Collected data
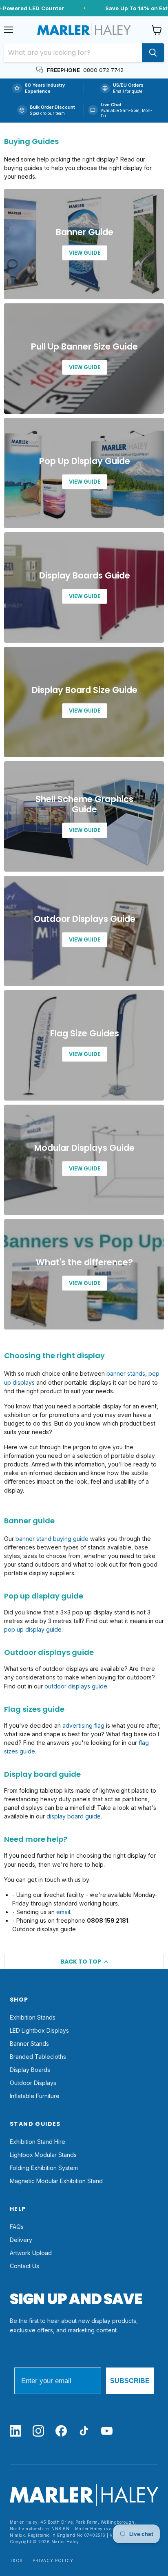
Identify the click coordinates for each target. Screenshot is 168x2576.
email (63, 1911)
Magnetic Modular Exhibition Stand (56, 2180)
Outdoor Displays (33, 2082)
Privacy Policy (53, 2560)
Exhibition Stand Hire (37, 2141)
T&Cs (16, 2560)
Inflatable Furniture (35, 2095)
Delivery (21, 2239)
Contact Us (24, 2265)
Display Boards (30, 2069)
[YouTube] (107, 2431)
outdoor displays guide (75, 1686)
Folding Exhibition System (44, 2167)
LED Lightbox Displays (39, 2030)
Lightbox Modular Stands (43, 2154)
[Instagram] (38, 2431)
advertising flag (83, 1725)
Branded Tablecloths (38, 2056)
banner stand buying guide (51, 1538)
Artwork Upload (31, 2252)
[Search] (153, 52)
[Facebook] (61, 2431)
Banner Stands (29, 2043)
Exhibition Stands (32, 2017)
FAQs (17, 2226)
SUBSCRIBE (130, 2380)
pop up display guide (33, 1629)
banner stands (125, 1373)
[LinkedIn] (15, 2431)
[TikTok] (84, 2431)
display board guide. (74, 1816)
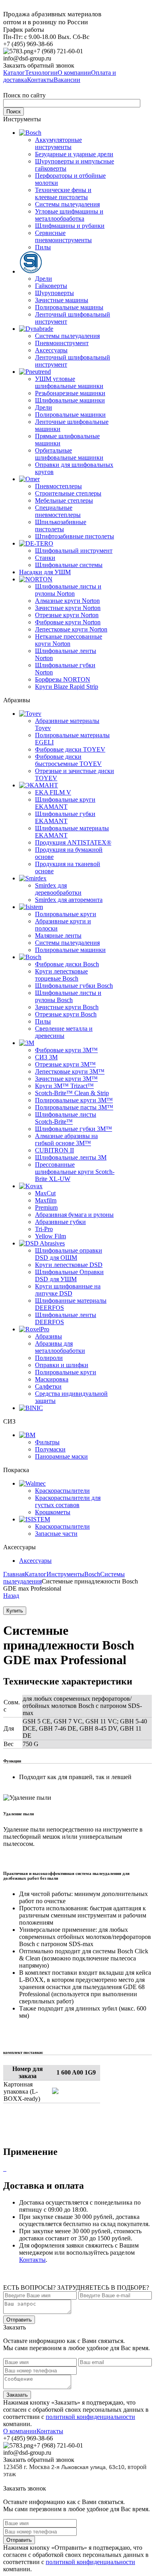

Task prompt => Set down exactly, and only, the lines from the one containing "Inflatable Furniture (35, 2095)" through the last line of the entries. Pictures do not belong in the copy.

Solved problem =>
Inflatable Furniture (35, 2095)
Delivery (21, 2239)
Contact Us (24, 2265)
Display Boards (30, 2069)
[YouTube] (107, 2431)
outdoor displays guide (75, 1686)
Folding Exhibition System (44, 2167)
LED Lightbox Displays (39, 2030)
Lightbox Modular Stands (43, 2154)
[Instagram] (38, 2431)
advertising flag (83, 1725)
Branded Tablecloths (38, 2056)
banner stand buying guide (51, 1538)
Artwork Upload (31, 2252)
[Search] (153, 52)
[Facebook] (61, 2431)
Banner Stands (29, 2043)
Exhibition Stands (32, 2017)
FAQs (17, 2226)
SUBSCRIBE (130, 2380)
pop up display guide (33, 1629)
banner stands (125, 1373)
[LinkedIn] (15, 2431)
[TikTok] (84, 2431)
display board guide. (74, 1816)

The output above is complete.